";s:4:"text";s:4107:" This leads to adherence problems, which, in turn, as Antonelli et al (2003) noted, reduces the duration of use. New modes of ventilation such as AVAPS may have a place in helping to control OHS through the use of assured volume-targeted pressure support. Brandon Peters, MD, is a board-certified neurologist and sleep medicine specialist. Traditionally there have been two standard methods of delivering ventilator support:AVAPS is a hybrid of these two modes and aims to delivery a guaranteed tidal volume (Windisch et al, 2005).Evidence suggests that volume targeting can improve the control of nocturnal hypoventilation and result in a significant decrease in transcutaneous carbon dioxide (PtcCO2), a method of non-invasive monitoring carbon dioxide via a probe placed on the skin, with the effect of normalising PtcCO2 during sleep.

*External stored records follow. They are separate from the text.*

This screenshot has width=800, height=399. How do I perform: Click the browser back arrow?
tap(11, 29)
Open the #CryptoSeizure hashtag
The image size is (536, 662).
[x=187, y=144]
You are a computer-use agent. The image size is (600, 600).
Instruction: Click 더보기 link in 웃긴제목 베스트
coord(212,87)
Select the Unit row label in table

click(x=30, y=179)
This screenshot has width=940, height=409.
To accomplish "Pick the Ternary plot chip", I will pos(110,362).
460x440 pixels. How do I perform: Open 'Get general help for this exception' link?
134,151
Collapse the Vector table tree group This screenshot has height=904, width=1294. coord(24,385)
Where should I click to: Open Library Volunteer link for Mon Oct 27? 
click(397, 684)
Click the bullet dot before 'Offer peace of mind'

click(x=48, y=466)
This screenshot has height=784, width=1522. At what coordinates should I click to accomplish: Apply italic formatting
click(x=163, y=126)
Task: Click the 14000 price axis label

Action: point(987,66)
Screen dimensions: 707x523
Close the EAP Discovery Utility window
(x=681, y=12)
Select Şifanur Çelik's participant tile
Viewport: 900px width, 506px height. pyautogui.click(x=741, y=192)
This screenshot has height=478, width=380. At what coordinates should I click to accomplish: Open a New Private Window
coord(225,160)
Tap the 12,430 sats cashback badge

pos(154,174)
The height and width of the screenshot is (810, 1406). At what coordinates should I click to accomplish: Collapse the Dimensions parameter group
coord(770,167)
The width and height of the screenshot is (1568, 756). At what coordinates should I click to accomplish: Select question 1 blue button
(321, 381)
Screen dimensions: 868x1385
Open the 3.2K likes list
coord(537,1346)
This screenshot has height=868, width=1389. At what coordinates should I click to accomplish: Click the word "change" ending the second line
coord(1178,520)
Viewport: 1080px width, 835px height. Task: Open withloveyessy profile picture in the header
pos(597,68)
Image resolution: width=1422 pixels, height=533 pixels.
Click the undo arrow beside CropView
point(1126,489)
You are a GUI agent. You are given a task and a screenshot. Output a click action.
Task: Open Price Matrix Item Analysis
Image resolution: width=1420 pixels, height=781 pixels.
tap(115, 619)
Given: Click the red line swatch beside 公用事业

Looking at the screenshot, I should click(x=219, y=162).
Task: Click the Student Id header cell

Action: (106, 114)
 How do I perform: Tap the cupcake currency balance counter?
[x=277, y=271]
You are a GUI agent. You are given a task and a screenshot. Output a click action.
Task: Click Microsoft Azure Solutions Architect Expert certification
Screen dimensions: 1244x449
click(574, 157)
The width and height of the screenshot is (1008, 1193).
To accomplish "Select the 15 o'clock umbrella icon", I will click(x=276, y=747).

… The pressure level between the IPAP and the EPAP is known as pressure support; this can be adjusted to increase patients’ tidal volume, which enables more of the carbon dioxide to be expelled, with the aim of reducing PaCO2.There are risks with high pressures including pneumothorax, so patients should be closely monitored in the initial stages of therapy. Managing the various problems associated with obesity is complex – hypoventilation and hypercapnic respiratory failure are a major problem.Several studies have demonstrated that NIV using positive pressure can reduce carbon dioxide levels and reverse hypercapnic respiratory failure, as well as improving sleep-disordered breathing.
Without treatment it can lead to serious and even life-threatening health problems. These procedures in people who are overweight and have sleep apnea have increased risks. Carrillo et al (2012) found that patients who have OHS with hypercapnic respiratory failure could be treated using a similar bilevel NIV protocol to that used for patients with COPD; further to that, outcomes for patients with OHS were better than for those with COPD. In mild OSA, studies have shown that CPAP and bilevel non-invasive ventilation (NIV) can be equally effective at reducing daytime hypercapnia (Piper et al, 2008).Bilevel NIV in OHS can provide both the inspiratory pressure and expiratory pressure to enable patients to:Bilevel NIV has been shown to be effective in many studies of acute hypercapnic respiratory failure in chronic obstructive pulmonary disease (COPD) (Keenan et al, 2011). The dysfunctional breathing that characterizes the disease leads to an imbalance in the chemical levels of the blood. Obesity hypoventilation syndrome is a breathing disorder that affects some people who have been diagnosed with obesity. The treatment options for obesity hypoventilation syndrome (OHS) can be divided into tackling the two most important features of the disorder: weight loss and breathing support. It is helpful to have a sleep study called a Obesity hypoventilation syndrome affects physical and mental health.